Verum vs Placebo: Doch nur marginal?
Bei 14 Prozent der Studienteilnehmer wurden unter Canakinumab Ereignisse der primären Endpunkte wie kardiovaskulärer Tod, Infarkt und Schlaganfall gemessen, wohingegen in der Placebo-Gruppe bei 16 Prozent der Studienteilnehmern Ereignisse auftraten: Ein allenfalls marginaler Unterschied. Und alle Patienten hatten bereits vorher einen Myokardinfarkt erlitten.
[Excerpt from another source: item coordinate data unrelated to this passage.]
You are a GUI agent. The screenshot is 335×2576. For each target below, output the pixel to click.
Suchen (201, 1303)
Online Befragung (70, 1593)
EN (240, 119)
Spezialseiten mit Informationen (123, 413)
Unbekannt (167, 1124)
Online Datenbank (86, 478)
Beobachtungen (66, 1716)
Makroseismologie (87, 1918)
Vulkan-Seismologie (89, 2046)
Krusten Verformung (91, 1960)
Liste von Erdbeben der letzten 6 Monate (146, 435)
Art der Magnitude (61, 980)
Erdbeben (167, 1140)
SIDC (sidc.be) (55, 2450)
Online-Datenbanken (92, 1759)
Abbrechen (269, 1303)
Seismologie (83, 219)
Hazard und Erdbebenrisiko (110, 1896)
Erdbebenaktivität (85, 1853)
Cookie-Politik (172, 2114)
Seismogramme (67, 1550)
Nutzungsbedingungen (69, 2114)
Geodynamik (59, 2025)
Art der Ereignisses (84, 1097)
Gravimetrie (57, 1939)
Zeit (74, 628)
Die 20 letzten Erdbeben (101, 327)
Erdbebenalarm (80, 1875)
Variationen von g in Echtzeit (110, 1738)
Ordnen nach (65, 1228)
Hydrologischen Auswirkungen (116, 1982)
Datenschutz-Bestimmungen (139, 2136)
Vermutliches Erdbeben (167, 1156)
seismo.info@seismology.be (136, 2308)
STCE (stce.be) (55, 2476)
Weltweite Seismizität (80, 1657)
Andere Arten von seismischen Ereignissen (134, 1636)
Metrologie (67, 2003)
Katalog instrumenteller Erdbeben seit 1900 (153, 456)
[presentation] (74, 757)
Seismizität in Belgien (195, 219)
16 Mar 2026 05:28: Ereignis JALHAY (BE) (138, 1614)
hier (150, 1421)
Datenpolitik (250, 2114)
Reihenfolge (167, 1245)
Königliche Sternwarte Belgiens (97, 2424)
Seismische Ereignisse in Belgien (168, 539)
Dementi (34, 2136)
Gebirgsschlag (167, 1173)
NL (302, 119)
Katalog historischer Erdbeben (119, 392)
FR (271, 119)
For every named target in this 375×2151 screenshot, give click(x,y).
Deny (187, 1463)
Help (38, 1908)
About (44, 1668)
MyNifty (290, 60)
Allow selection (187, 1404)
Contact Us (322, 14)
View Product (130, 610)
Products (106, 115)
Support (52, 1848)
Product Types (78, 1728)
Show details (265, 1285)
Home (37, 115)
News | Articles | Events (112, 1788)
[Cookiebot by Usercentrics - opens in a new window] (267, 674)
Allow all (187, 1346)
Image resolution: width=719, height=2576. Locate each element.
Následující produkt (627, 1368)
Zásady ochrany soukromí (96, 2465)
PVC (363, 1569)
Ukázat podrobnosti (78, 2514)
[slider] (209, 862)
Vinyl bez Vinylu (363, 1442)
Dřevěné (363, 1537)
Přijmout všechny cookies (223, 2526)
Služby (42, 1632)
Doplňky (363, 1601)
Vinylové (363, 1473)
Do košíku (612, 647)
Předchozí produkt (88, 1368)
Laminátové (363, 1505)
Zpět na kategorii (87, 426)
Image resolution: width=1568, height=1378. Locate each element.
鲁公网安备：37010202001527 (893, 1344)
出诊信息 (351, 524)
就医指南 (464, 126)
Schlussfolgerungen vorherbestimmt
Wenn man dann nur gezielt diejenigen mit sowieso schon vorhandenen Entzündungsparametern aufgreift, hat man damit systematisch eine angemessene Kontrollgruppe ohne Entzündungszeichen nach Myokardinfarkt ausgegrenzt. Man könnte von einer sich selbst erfüllenden Prophezeiung sprechen.
Ich zitiere die entsprechende Textpassage: „Patients were eligible for enrollment if they had a history of myocardial infarction and had a blood level of high-sensitivity C-reactive protein of 2 mg or more per liter despite the use of aggressive secondary prevention strategies.“
Mein persönliches Fazit
Diese Studienergebnisse reichen nicht aus, um Aussagen über Primär-, Sekundär- und Tertiärprävention von Entzündungsparametern nach Herzinfarkten zu treffen. Und auch nicht für klinisch relevante Feststellungen bezüglich Prophylaxe, Ätiologie und Pathogenese der Koronaren Herzkrankheit mit daraus resultierendem akuten Koronarsyndrom.